Anisotropic light-matter coupling and below-threshold excitation dynamics in an organic crystal microcavity

Organic semiconductors are promising candidates as platforms for room temperature polaritonic devices. An issue for practical implementation of organic polariton devices is the lowering of condensation threshold. Here we investigate anisotropic light-matter coupling characteristics in an organic crystal microcavity showing strong molecular orientation. Furthermore, the below-threshold excitation dynamics are investigated to clarify the spontaneous transition pathways from reservoir to polariton states. Time-resolved photoluminescence measurements reveal that photonic/excitonic hybrid transition processes coexist in the microcavity system.
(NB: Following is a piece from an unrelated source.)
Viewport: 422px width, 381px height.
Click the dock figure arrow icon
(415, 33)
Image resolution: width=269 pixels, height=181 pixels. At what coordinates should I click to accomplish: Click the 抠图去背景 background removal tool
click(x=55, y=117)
This finding provides valuable insights into a detailed understanding of polariton dynamics and help in the design of polaritonic devices showing a low-threshold condensed phase. (C) 2021 Optical Society of America under the terms of the OSA Open Access Publishing Agreement

Automated summary

Organic semiconductors show promise as platforms for room temperature polaritonic devices, but practical implementation requires lowering the condensation threshold. Anisotropic light-matter coupling characteristics in an organic crystal microcavity with strong molecular orientation were investigated, along with below-threshold excitation dynamics. It was found that photonic/excitonic hybrid transition processes coexist in the system, providing valuable insights into understanding polariton dynamics and designing devices with a low-threshold condensed phase.